Everything from the line containing "You are a computer-use agent. Image resolution: width=307" through the last line of the material below is to be copied exactly, ends included.
[The data Boundary: Start]
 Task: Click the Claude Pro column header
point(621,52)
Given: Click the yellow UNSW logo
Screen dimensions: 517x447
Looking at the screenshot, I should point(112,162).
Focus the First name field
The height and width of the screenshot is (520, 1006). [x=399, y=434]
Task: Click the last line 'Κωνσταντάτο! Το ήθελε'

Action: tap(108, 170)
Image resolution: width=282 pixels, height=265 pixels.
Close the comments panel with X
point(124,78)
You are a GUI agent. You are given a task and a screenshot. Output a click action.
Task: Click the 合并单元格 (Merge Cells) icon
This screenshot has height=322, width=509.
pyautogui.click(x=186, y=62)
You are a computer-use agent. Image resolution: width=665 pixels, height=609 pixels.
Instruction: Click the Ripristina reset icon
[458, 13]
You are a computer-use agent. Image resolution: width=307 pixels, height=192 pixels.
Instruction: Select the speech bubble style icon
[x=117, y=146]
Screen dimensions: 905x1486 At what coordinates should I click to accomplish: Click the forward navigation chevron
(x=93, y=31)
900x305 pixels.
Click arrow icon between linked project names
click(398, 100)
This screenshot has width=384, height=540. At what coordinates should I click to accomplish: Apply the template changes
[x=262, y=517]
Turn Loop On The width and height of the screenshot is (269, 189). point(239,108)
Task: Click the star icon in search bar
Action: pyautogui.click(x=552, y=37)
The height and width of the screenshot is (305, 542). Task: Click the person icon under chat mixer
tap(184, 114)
[The data Boundary: End]
Task answer -
You are a computer-use agent. Image resolution: width=307 pixels, height=192 pixels.
Instruction: Select the speech bubble style icon
[x=117, y=146]
Screen dimensions: 905x1486 At what coordinates should I click to accomplish: Click the forward navigation chevron
(x=93, y=31)
900x305 pixels.
Click arrow icon between linked project names
click(398, 100)
This screenshot has width=384, height=540. At what coordinates should I click to accomplish: Apply the template changes
[x=262, y=517]
Turn Loop On The width and height of the screenshot is (269, 189). point(239,108)
Task: Click the star icon in search bar
Action: pyautogui.click(x=552, y=37)
The height and width of the screenshot is (305, 542). Task: Click the person icon under chat mixer
tap(184, 114)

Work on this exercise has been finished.